To date marketing has been about command of the media and control of the message. Borrowing the language of war, marketeers have been used to launching campaigns, targeting consumers with brand collateral, adhering to strict rules of engagement (known as brand guidelines), under the guidance of personnel known as brand guardians. The results have been measured using analytical models based on TLAs like TVR and OTS. It’s been about secrecy and it’s been about driving consumer demand by bombarding their senses.
But the new marketplace doesn’t respond to this approach. It is made up of new more powerful consumers who use technology to switch off what they don’t want to see. In fact, not happy with filtering what they don’t like, Open Source communities are increasingly creating their own adverts and branded content.
George Masters is an American school teacher and a big fan of Apple’s iPod and at the end of 2004 he made a homemade advert for the iPod Mini.
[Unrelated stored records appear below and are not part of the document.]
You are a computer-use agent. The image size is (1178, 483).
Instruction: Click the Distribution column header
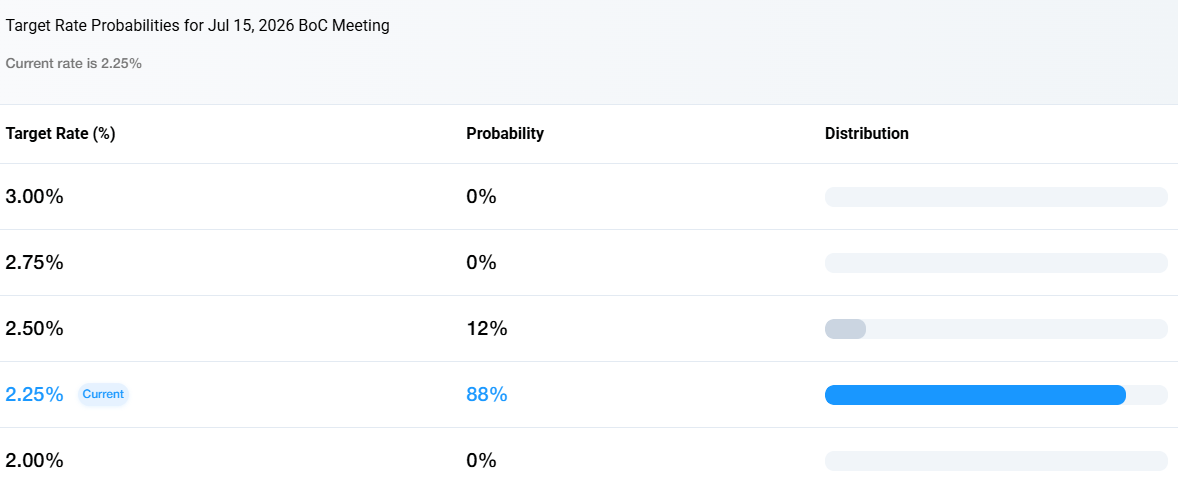867,134
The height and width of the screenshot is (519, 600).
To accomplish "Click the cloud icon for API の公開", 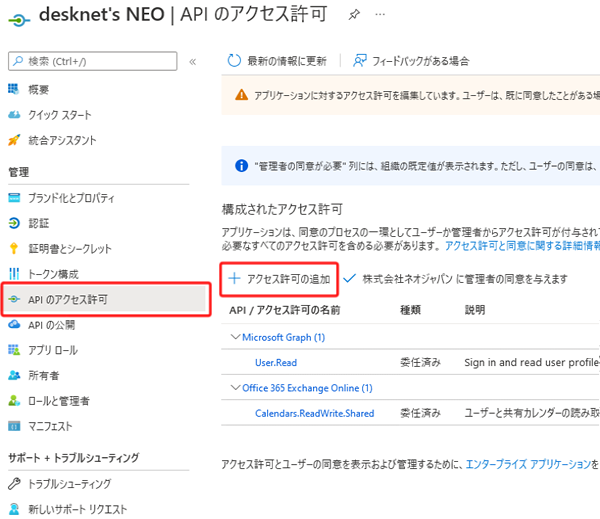I will click(x=14, y=325).
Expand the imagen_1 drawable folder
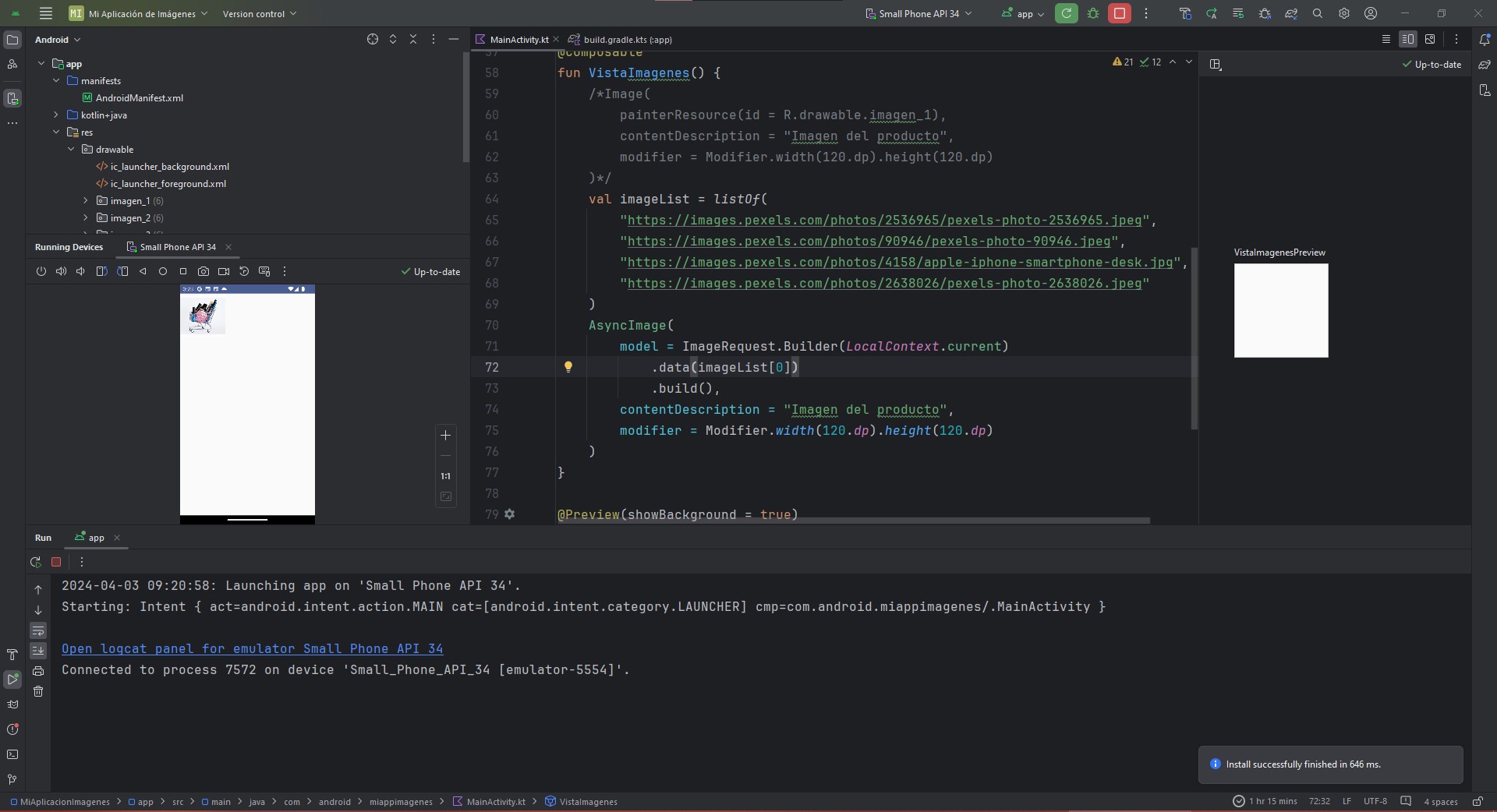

He then shared the viral film with an online community of Apple fans expecting nothing in return, other than a little credibility from his peers. In fact the film spread quickly and within a few days had been viewed more than 40,000 times by curious individuals. The quality of the ad was so good that many people presumed they were watching the output of a big ad agency.
More recently an even more advanced example of such content was created by a couple of
advertising creatives in London in the shape of an advert for VW Polo. The advert used a suicide bomber to demonstrate the strength of the car. When released online the shocking advert was viewed by millions of people.
All of which can sound like total chaos to a marketing department run by command and control policies. VW’s reaction was to demand a public apology and call the lawyers, a course of action straight from the old school. In fact they demanded back the ‘source material’ from the makers of the ad.